You could add a solar water heater into your system. If it never freezes in your climate, the simplest would be a solar pre-heater plumbed in front of the Takagi Jr with a tempering valve after the heater. If it does freeze in your climate, then you'd need to add a tank with a drainback solar system and use the Takagi Jr as a backup.

You could also use a large water tank with your Takagi Jr, as discussed in the unit's manual. Basically I believe you take an electric water heater, remove the heating elements, and use the thermostat to run a pump to recirculate water through the Takagi Jr when heat is required. You end up with something less efficient than a tankless water heater, because you have standby losses on the tank, but it should be more efficient than a standard gas water heater, as there is no chimney in the middle of your tank.

Cheers, Wayne

Reply to
Wayne Whitney

With those specs I can see your right on the edge. 41F +77F rise = 118F which is just beginning to feel too hot for most people. Still not anywhere really hot scalding water and may need to shower with little or no cold water mixing.

At 3GPM and most fixtures using 1/2 of that while running, all you need to do is run two fixtures and your sucking cold water with a third. If your living alone, that capacity is sufficient but prewarming the cold water by

10F would give you hotter water for cleaning and showering. I bet it works fine in the summer when the incoming cold is not so cold.

The tank idea above sounds reasonable but alternatively, you could run the cold pipe through a heat exchanger (old baseboard radiator) and steal heat from the room it is in before sending it to the HW heater.

Reply to
PipeDown

Reply to
Mark Schofield

You said flow is to low, meaning gpm that is related to water pressure and the size of the Takagi pipe size, so if I understand to increase flow you need to increase pressure. Now if temp rise is not enough then look at your gas supply size, my 117000 btu Bosch tankless needs 3/4 size pipe over 10 ft, but gas flow needs to be measured with a manometer to be sure. Insuficient gas flow and you will never get 100% out of the unit.

Reply to
m Ransley

Thanks for the all the great ideas...Yes I live in the cold north A heat exchanger sounds like a good cheap alternative. I was even thinking of a spool of very flexible 3/4" IPEX tubing ( if it is cheap enough...)before it enters the WH. I wonder if anyone has tried that?

Thanks again

Reply to
fortuna

While I haven't rtried that, I do know that heat transfer through plastic pipes to air would be less than for metal pipes and the heat transfer would be even greater if the heat exchanger were submerged in warm water. two

3/8" spirals of copper tubing in parrallel might not cost too much.

Where does that warm water come from, perhaps the drain pipe from your washing machine, dishwasher and shower. In other words, your grey water can be used to temper the incoming cold. You would definately not want leaks and would want to have check or antisiphon valves installed to prevent contamination of the cold by the grey water if there were a leak and you turned off the supply.

However, I can see that it might be prohibitively expensive to plumb such a system unless you already seperate the grey and black waste water, you would need to plumb a seperate DVW line for the grey and have it flow to a holding tank near the cold supply inlet. A tall order.

Alternatively, you could build your heat exchanger into a mass of concrete which you build a small greenhouse around (perhaps you already have a sunny location indoors). The solar gain in the concrete would in turn temper the water for hours into the night. Make sure you plumb a bypass for summer or you will have no cold water that time of year.

# [INFORMATION PROVIDED]
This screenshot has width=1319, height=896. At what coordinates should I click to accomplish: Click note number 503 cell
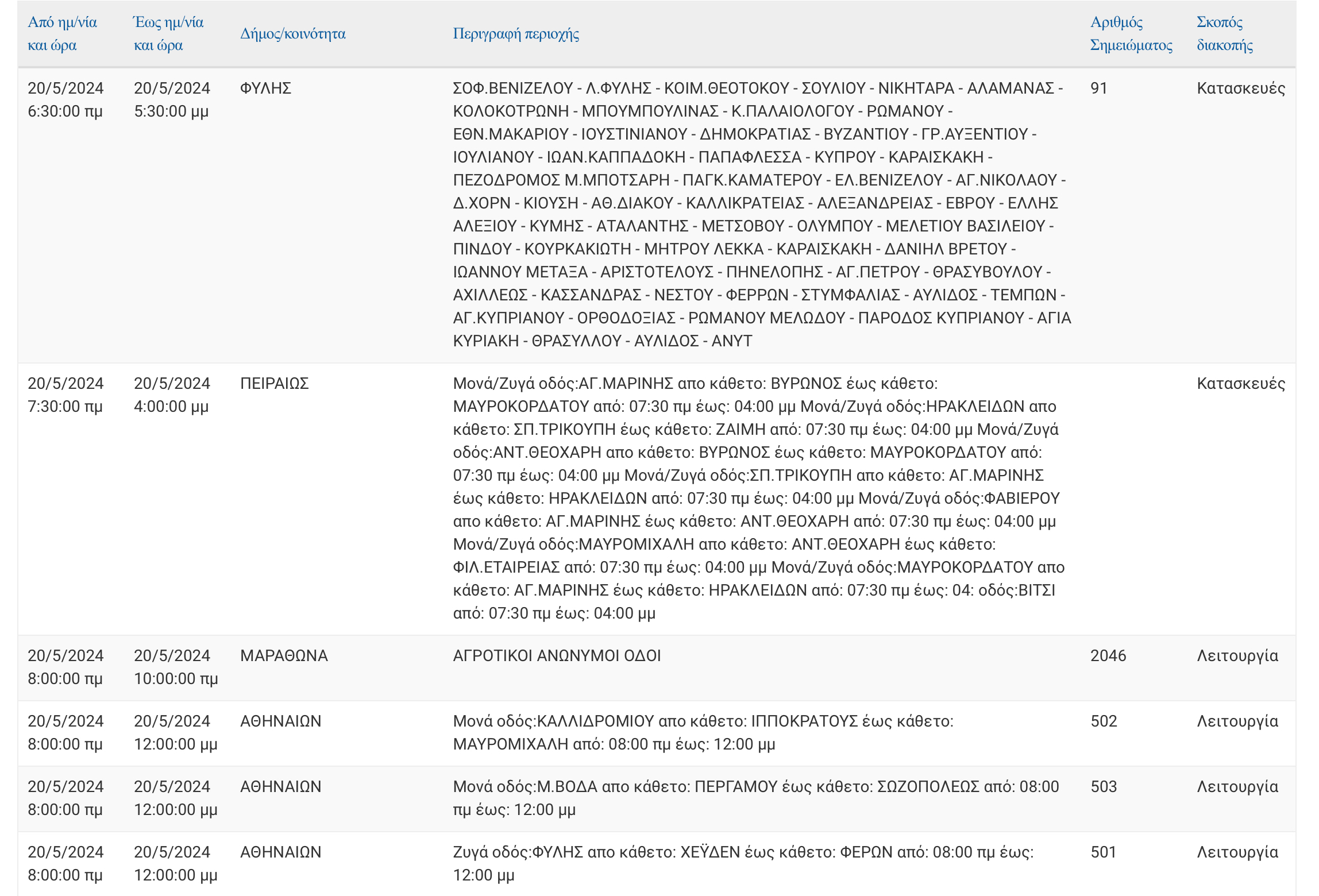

# [JOB]
In the water-heater discussion, what does one reply suggest running the cold pipe through to draw heat from the room before the water reaches the heater?

# [SOLUTION]
An old baseboard radiator, used as a heat exchanger.